On Oct. 29, a new report came out which announced that China’s use of the Yuan in global payments rose over 13% from the previous month to 1.72%, and is expected to rise much higher in light of a new agreement made earlier this week between themselves and Singapore to facilitate direct trade using each nation’s own currencies, thus bypassing the dollar completely.
In less than one year, use of the Yuan to function as a primary trade currency has risen over 72%, and has lifted China from 13th in the world to now being in the top 10 where they are expected to reach a top five ranking very quickly.
The yuan’s share of global payments rose to a record last month as China bolstered efforts to promote international use of its currency.

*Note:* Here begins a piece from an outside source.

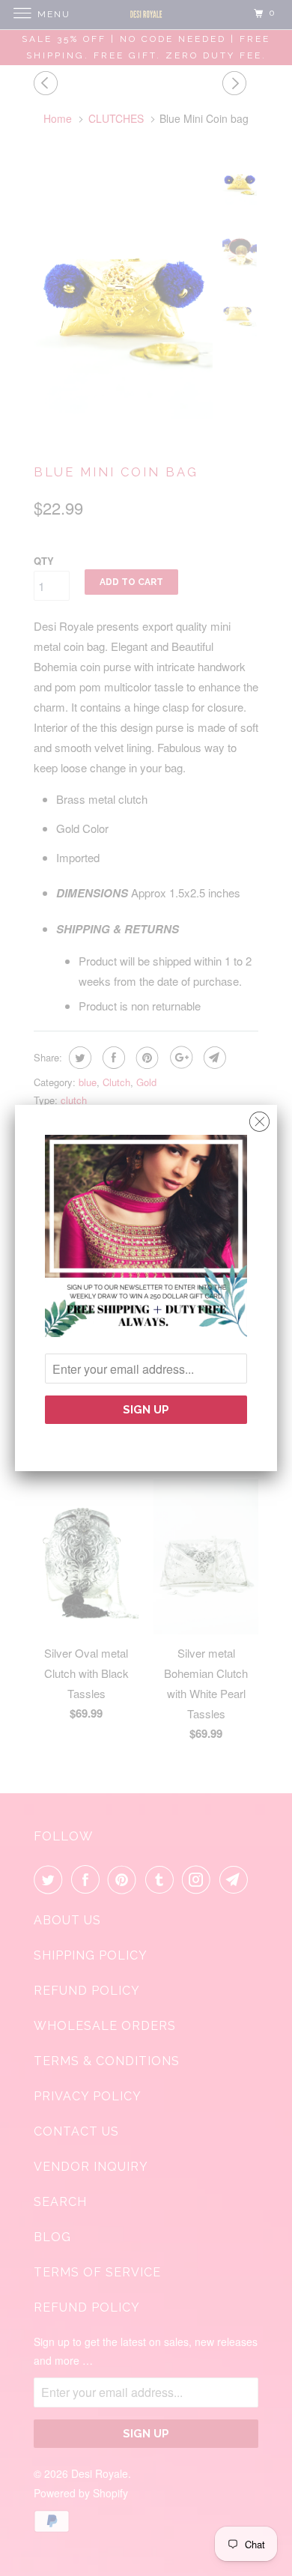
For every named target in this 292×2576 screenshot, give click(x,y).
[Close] (259, 1118)
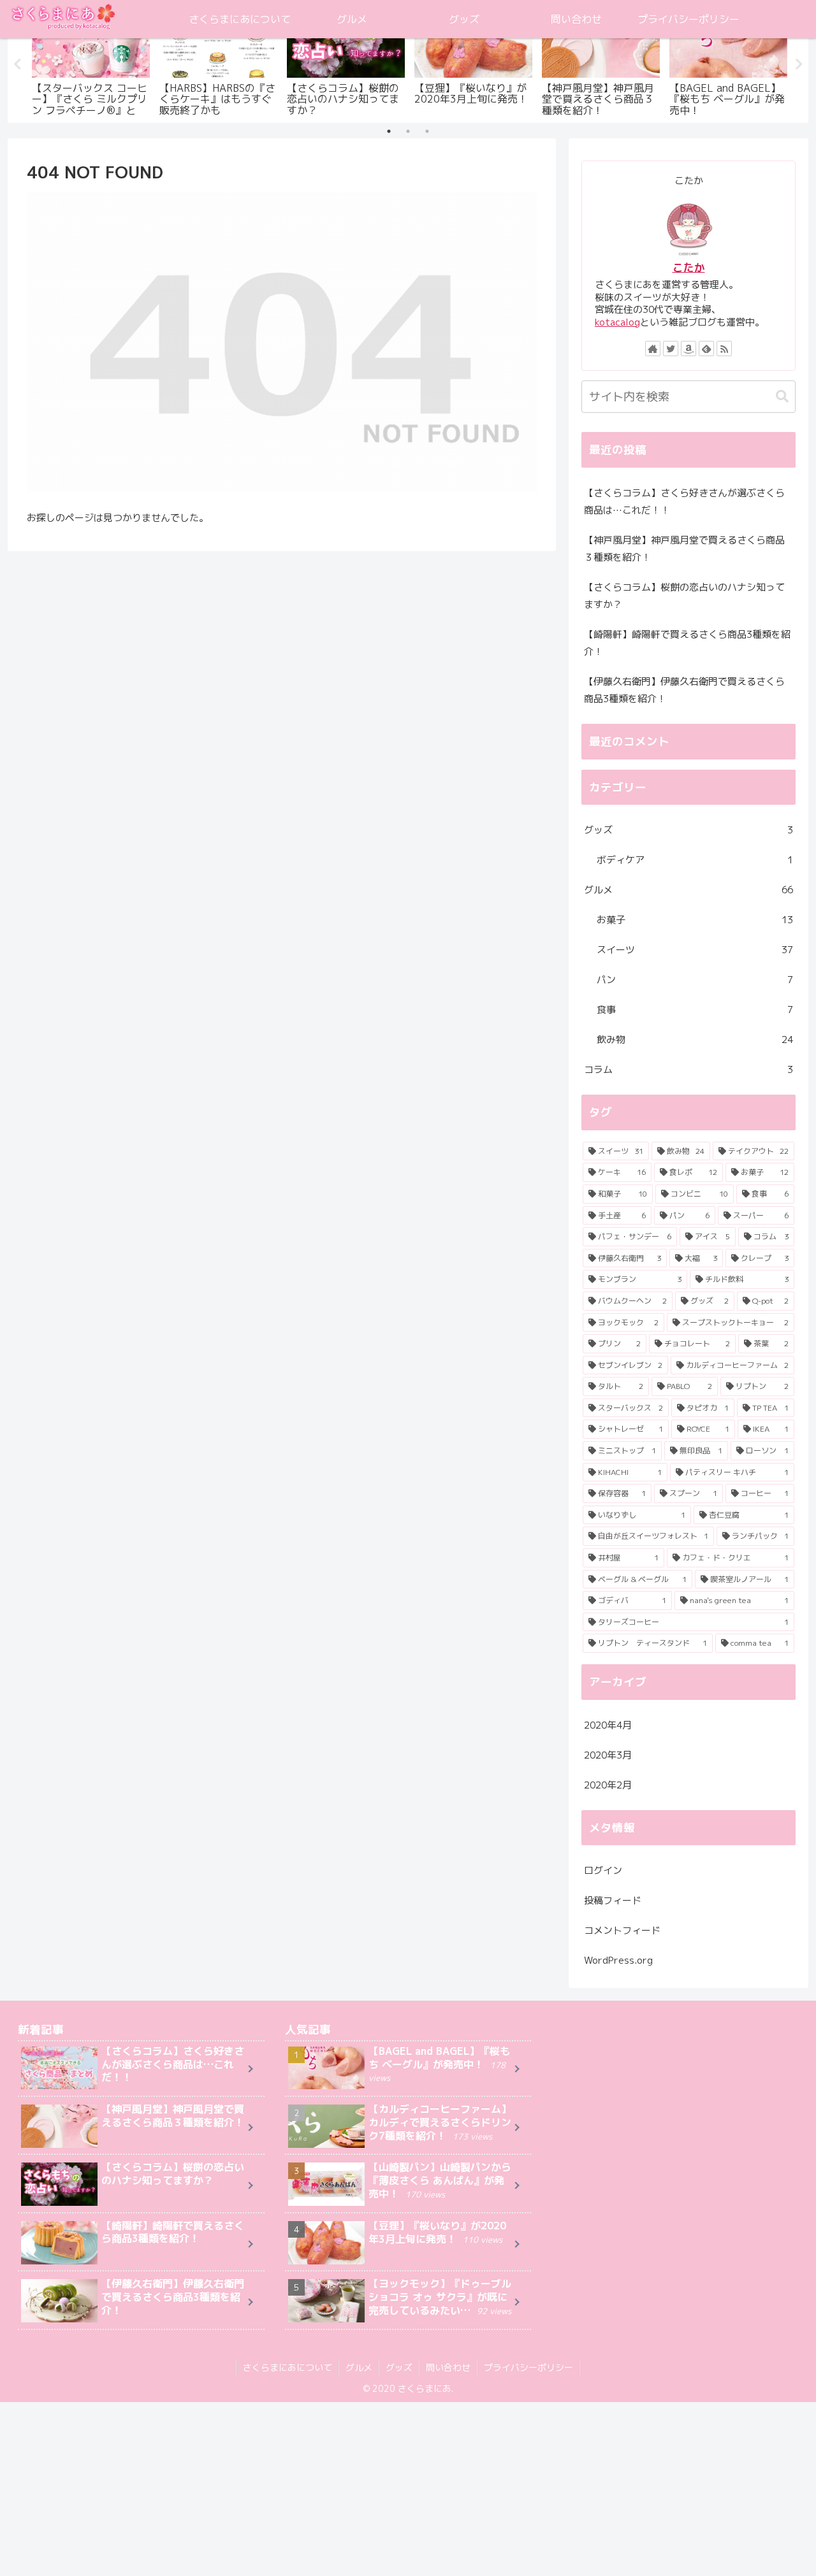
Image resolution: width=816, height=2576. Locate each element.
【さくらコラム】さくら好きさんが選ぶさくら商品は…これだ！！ (684, 501)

The yuan accounted for 1.72 percent of payments, up from 1.64 percent the previous month, Society for Worldwide International Financial Telecommunications reported today. The value of transactions increased 13.2 percent and the currency ranked seventh in terms of usage, Swift said.

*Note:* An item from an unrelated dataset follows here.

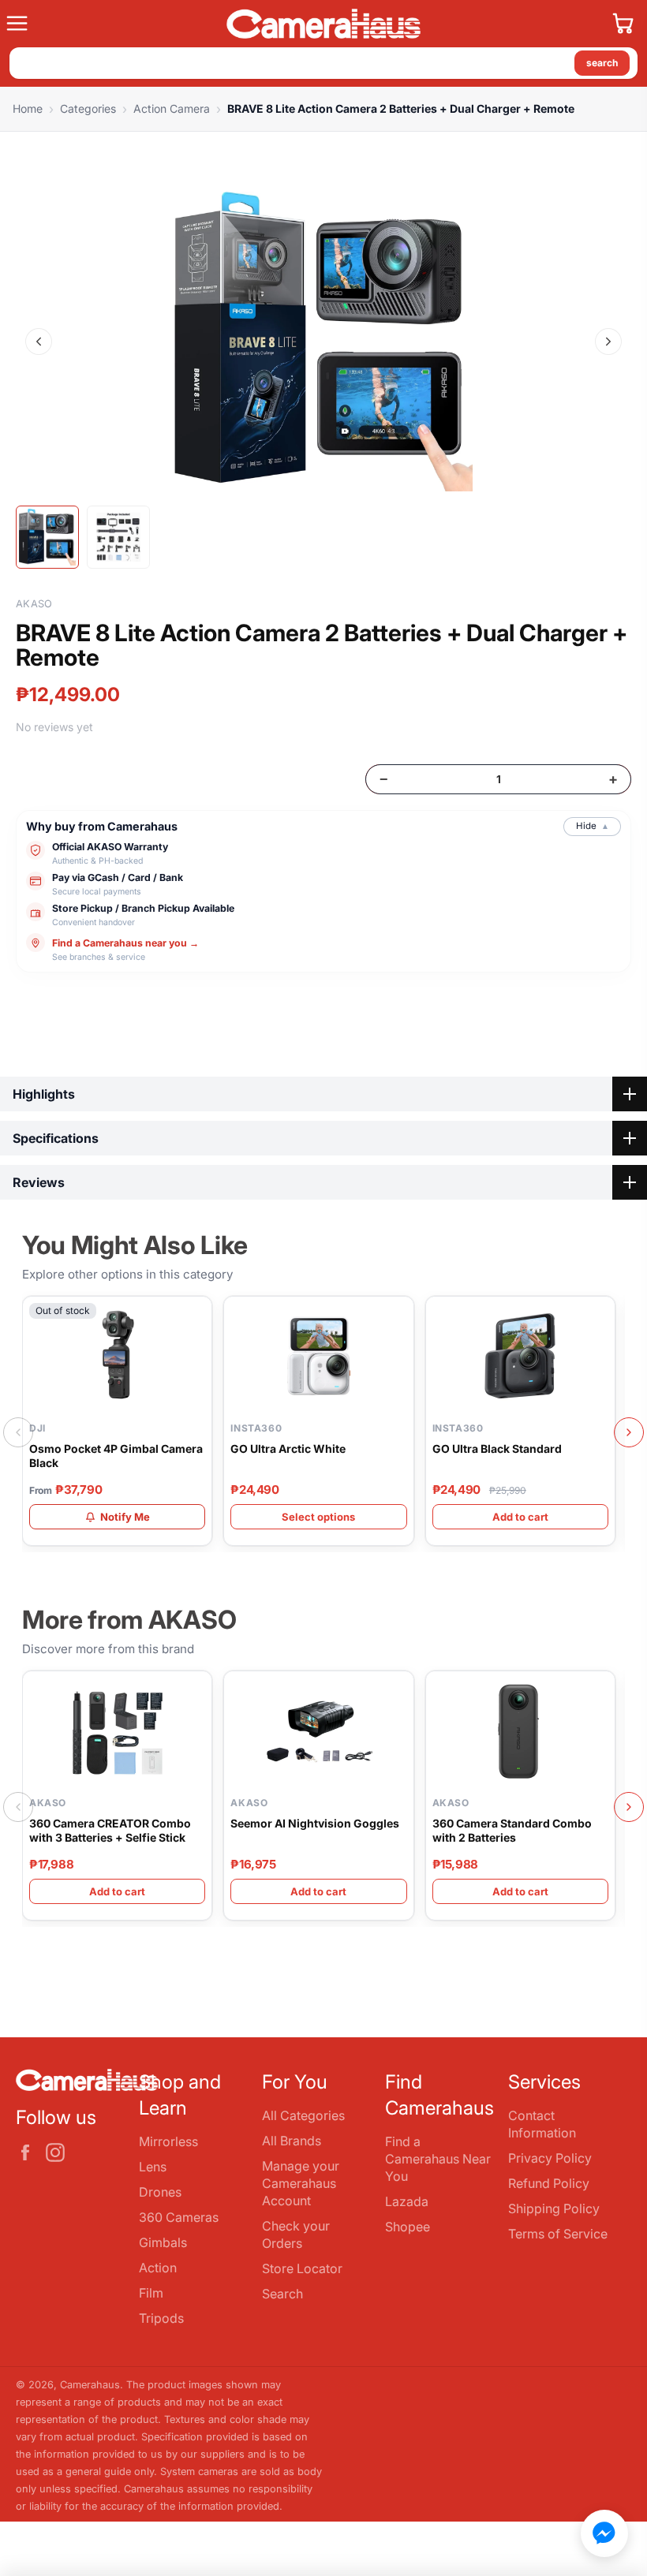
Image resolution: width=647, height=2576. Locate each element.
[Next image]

China started direct trading between the yuan and the Singaporean dollar this week, after last month making the euro exchangeable for its currency in Shanghai. Similar links exist for the U.S., Australian and New Zealand dollars, the British pound and Japan’s yen, while South Korea plans to announce measures tomorrow to support yuan-related financial services. – Bloomberg
The rise of the Yuan as a viable and accepted currency for global payments has been swift, with more than 23 nations implementing new currency swap lines through October of 2014. This means that the Yuan is ready to fully float as an international trade currency and has gained massive support through Hong Kong’s choosing to peg its currency to the Yuan after decades of being tied to the dollar.
Europe is also quickly migrating over to the Yuan as nations in the EU vie for a larger share of China’s international banking. Britain recently became the first nation to recognize and sell a Chinese bond on the open market which will only increase the number of investors helping to grow and build the future of China’s economy.
As the European and American banking systems continue to reside in a mire of debt and need for even more money printing to remain solvent, acceptance of a new currency for international trade is quickly rising in the East. And with many of the major Eastern economies like Russia, Singapore, and Hong Kong all turning towards China, and away from the U.S. and Europe, global use of the Yuan for international trade will continue to put pressure on dollar hegemony and eventually bring about a global demand for a look towards a new reserve currency that includes the Chinese Yuan.